One example of declaring our right of food independence would be to support and defend the liberties of all American dairy farmers to produce and sell raw milk. These farmers should be able to do so without fear of prosecution, whether it be by state officials as in the case of Dan Brown in Hancock County or FDA swat teams targeting an Amish farmer from Pennsylvania for selling raw milk across state lines.
Moving forward beyond just raw milk, we should continue to find ways to help defend and protect the liberties of the American farmer as well as the American consumer who chooses to buy their products – especially the small, local farmer we all support in our own backyard.
We should therefore oppose all attempts by the Federal Government to make the lives of our farmers more costly and difficult by opposing any type of National Animal ID and/or Farm Premise ID program as well as forcing farmers to obtain a commercial driver’s license in order to drive their tractors.
Such programs have been proposed in the recent past and may yet come back again.
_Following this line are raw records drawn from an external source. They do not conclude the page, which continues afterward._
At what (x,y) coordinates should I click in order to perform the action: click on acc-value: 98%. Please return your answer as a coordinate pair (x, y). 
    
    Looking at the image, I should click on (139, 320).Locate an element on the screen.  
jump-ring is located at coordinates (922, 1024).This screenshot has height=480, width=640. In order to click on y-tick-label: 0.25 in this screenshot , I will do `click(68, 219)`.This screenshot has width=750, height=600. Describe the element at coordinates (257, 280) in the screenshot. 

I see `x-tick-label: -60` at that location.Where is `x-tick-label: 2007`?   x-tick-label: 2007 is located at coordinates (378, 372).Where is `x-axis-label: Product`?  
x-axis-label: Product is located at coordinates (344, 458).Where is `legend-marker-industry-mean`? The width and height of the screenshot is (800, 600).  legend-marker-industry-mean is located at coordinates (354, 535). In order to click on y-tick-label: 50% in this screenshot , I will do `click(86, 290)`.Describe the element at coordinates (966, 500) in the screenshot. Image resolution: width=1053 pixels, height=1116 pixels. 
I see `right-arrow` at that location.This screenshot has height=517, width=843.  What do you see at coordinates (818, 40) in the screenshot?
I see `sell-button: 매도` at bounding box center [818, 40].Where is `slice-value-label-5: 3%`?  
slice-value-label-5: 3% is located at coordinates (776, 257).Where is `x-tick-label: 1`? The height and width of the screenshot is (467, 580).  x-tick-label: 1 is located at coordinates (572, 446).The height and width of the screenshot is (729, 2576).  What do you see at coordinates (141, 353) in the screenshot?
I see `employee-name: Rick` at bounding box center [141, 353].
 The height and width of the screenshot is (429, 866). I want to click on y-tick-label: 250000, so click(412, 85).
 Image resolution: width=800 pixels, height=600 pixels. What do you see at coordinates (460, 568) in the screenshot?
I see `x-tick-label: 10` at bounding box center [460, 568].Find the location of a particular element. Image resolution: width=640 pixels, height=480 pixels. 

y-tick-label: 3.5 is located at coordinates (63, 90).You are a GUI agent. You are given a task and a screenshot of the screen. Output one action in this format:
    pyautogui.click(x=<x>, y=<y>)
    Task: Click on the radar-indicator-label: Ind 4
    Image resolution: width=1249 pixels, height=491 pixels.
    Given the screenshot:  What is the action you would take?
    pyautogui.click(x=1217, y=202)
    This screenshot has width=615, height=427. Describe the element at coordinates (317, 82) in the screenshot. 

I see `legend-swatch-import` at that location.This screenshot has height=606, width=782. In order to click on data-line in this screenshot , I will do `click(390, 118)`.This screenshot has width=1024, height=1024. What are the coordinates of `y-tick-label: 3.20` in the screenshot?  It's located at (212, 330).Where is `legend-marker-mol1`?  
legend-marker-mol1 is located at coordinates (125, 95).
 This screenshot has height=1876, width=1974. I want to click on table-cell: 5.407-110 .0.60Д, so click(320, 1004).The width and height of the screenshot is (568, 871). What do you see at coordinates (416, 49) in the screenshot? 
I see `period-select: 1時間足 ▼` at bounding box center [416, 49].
Not only are these programs unconstitutional, but written to protect the interests of large agricultural interests while imposing an undue burden which ultimately punishes the small farmer.
We should continue to support and defend the liberties of the Americans who have promoted and adopted the local food ordinance – most recently exhibited by some of our fellow Mainers in Hancock County.
We should actively work to reduce the size, scope and influence of the FDA and USDA.
Finally, it is our duty as American citizens to protect the American farmer from an agenda that threatens their very livelihood. No liberty is more basic than the ability of free men and women to support their local farmer.